By the next morning all signs of her illness would be gone, vanished as if they’d never been.
Or so Laura hoped.
“How about some apple juice?”
Another tiny nod.
“I brought you the healthy kind,” she said, pulling a sixteen-ounce bottle from her shoulder bag and holding it up. “It’s unfiltered. Supposed to be better for you.”
The cloudy ikhar would change the clear look of the filtered and pasteurized juice they served here at the VA. The unfiltered kind was already cloudy.
She stepped out of Emilie’s line of sight and found a six-ounce plastic cup. She pulled the snuff bottle from her pocket, removed the stopper, and emptied the ikhar
into the bottom of the cup. She swirled it as she half-filled the cup with juice, then held it up. Perfect. She grabbed a straw and approached the bed.
“Here you go.” Laura fitted the straw between Emilie’s lips. “Okay. Drink.”
Poor woman … couldn’t even hold a cup. This had to work.
Emilie quickly sucked up the three or four ounces. She released the straw and made a sour face.
“What? You don’t like it?”
A meh expression.
Laura got a fresh cup, poured in a few ounces of juice, and quaffed them.
“Tastes okay to me. Maybe you were expecting something different. Try a bit more.”
She poured a couple more ounces of juice into Emilie’s cup. She wanted her to get every drop of the ikhar. This time when Emilie finished it she gave a little nod of approval.
“Good job.”
Laura slipped Emilie’s cup into her bag. She’d leave the bottle of leftover juice behind.
“All right. Reading time.”
Emilie couldn’t hold a book, couldn’t even touch the screen of a Kindle. So Laura read to her. She knew Rick was waiting but she had to make this look like a routine visit.

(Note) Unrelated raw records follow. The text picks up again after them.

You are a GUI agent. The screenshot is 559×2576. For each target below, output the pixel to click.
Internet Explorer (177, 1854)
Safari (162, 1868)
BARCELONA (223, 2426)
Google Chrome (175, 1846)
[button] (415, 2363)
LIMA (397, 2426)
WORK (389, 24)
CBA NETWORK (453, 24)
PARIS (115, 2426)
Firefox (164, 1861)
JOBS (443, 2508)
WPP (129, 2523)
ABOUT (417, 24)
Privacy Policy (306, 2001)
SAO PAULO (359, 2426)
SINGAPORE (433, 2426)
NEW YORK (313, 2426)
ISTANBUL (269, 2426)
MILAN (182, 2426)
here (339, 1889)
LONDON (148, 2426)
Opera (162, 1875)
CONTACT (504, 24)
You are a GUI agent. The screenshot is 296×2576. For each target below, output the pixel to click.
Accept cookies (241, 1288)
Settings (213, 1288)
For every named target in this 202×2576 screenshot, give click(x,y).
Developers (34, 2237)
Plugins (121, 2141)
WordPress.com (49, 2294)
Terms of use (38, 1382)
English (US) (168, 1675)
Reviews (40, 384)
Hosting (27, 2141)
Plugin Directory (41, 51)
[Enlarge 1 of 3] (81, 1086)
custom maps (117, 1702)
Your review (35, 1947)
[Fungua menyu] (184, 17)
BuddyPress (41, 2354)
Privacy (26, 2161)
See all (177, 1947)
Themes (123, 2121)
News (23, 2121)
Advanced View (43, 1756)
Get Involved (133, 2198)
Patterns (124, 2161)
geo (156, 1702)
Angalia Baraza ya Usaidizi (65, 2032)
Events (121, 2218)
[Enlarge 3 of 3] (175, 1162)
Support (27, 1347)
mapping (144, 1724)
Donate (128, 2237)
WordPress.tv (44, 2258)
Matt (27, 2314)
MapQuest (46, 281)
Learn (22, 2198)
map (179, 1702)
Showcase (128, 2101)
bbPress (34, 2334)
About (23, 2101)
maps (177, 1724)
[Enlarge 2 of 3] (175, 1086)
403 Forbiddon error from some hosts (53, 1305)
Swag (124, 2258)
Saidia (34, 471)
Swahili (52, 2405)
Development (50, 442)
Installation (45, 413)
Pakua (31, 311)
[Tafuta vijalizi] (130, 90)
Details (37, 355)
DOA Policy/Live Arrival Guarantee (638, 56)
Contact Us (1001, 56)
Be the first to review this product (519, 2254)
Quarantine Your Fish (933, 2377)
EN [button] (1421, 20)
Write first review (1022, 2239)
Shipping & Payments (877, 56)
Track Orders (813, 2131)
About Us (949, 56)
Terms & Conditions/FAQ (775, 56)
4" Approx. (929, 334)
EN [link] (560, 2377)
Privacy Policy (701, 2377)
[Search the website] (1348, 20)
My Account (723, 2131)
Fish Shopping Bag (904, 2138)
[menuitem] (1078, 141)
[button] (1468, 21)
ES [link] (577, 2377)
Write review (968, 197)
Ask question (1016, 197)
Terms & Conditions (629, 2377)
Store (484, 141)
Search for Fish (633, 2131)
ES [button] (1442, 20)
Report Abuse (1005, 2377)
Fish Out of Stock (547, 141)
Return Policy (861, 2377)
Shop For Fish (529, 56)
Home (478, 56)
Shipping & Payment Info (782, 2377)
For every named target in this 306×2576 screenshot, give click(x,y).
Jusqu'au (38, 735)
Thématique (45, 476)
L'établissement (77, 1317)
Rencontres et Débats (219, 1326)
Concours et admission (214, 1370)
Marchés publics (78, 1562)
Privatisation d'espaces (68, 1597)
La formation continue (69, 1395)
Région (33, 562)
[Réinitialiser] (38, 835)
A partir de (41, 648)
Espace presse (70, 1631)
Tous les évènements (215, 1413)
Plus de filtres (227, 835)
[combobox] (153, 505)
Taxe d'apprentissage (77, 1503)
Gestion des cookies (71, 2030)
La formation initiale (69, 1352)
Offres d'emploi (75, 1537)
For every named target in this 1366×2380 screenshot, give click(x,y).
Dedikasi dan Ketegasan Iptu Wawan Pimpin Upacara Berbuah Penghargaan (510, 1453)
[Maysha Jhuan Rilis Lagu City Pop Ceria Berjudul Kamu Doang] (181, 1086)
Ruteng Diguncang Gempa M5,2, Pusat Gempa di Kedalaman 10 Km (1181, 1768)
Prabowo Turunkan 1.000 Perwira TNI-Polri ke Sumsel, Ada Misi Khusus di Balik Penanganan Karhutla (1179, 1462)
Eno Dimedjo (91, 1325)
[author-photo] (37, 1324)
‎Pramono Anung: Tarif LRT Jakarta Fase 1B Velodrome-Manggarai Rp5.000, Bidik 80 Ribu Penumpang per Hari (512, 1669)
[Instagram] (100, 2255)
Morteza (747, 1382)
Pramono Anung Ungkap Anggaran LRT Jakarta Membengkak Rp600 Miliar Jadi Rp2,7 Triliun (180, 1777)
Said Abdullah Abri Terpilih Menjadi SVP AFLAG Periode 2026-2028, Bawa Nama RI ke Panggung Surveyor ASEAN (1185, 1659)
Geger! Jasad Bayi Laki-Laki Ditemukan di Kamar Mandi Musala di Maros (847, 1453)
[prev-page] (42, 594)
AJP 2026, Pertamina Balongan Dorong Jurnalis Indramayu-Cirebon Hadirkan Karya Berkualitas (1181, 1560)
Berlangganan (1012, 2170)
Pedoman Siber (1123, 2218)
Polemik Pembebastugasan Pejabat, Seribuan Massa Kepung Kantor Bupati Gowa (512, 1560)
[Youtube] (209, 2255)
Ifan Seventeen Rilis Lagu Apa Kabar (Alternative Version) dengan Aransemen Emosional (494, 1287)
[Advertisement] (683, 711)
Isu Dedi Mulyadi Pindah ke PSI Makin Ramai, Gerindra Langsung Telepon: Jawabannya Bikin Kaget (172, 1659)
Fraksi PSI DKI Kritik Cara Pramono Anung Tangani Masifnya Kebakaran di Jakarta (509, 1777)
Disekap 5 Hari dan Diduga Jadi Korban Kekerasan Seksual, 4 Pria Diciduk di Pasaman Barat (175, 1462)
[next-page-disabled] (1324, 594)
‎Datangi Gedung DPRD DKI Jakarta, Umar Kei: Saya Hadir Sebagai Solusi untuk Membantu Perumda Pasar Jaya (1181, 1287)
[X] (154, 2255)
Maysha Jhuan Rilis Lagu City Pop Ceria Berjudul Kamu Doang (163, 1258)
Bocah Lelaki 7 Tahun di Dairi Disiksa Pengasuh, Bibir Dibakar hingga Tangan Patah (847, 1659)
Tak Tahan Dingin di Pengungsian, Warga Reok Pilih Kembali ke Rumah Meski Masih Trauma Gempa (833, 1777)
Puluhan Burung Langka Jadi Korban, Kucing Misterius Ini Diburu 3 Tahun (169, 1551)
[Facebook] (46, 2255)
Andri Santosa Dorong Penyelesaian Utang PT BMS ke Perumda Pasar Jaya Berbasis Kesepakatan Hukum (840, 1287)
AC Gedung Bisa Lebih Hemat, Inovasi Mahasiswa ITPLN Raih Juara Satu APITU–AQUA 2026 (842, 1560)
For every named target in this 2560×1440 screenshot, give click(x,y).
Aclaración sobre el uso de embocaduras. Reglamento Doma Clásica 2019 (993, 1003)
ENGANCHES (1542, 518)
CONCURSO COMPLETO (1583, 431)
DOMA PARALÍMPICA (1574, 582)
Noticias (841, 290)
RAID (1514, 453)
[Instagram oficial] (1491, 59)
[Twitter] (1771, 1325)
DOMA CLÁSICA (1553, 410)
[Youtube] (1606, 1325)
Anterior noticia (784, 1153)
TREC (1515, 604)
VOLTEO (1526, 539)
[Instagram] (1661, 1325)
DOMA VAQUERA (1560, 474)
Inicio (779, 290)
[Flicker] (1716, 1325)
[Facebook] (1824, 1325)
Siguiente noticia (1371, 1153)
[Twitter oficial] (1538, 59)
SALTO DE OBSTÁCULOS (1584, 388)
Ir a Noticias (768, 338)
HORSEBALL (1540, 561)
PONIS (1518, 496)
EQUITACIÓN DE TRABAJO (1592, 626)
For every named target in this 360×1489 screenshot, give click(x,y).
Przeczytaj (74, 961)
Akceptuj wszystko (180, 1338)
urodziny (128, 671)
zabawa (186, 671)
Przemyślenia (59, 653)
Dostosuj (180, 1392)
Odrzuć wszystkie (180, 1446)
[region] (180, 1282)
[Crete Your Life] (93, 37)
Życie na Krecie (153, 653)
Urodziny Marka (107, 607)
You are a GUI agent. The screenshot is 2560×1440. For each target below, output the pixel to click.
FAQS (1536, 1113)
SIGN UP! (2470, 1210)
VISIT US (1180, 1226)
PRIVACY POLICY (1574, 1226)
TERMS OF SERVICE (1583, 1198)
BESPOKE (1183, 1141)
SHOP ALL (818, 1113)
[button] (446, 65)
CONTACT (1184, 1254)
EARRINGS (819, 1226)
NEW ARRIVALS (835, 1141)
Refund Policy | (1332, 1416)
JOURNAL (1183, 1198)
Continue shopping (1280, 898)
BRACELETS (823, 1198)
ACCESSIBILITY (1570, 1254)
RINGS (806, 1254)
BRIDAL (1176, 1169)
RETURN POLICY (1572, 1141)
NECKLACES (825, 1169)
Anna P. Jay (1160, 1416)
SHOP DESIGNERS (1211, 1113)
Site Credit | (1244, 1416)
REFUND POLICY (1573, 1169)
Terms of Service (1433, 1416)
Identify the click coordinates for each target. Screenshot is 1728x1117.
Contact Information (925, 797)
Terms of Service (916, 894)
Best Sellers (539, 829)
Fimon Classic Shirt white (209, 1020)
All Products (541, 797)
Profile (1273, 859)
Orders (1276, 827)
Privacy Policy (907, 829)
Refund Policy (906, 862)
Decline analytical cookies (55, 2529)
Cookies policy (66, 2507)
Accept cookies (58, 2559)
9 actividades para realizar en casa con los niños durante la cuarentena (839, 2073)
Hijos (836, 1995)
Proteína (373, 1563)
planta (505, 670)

“What’ll it be? More Hammer’s Slammers?”
Now a smile with the nod.
Laura had learned that Emilie liked science fiction, specifically military SF. Since Laura didn’t come by often enough for them to get into a novel, she’d looked for a collection of short stories. She’d Googled around and found The Complete Hammer’s Slammers Volume One by someone named David Drake—twenty stories about a future tank war. Perfect.
She pulled out a pair of reading glasses and turned to the table of contents. She could read without them, but had picked up a +1.5 diopter pair at a dollar store. She’d leave them behind when she finished here. All part of her plan.
“Okay, ‘Hangman’ looks good. Let’s do that.” She thought of Rick outside. “Trouble is, I’ve got an appointment so I don’t think we can finish today.”
Emilie said. “’S’okay. Bushed.”
With a bittersweet pang Laura realized this would be her last reading session with Emilie. By tomorrow she’d be cured and would be able to hold a book on her own.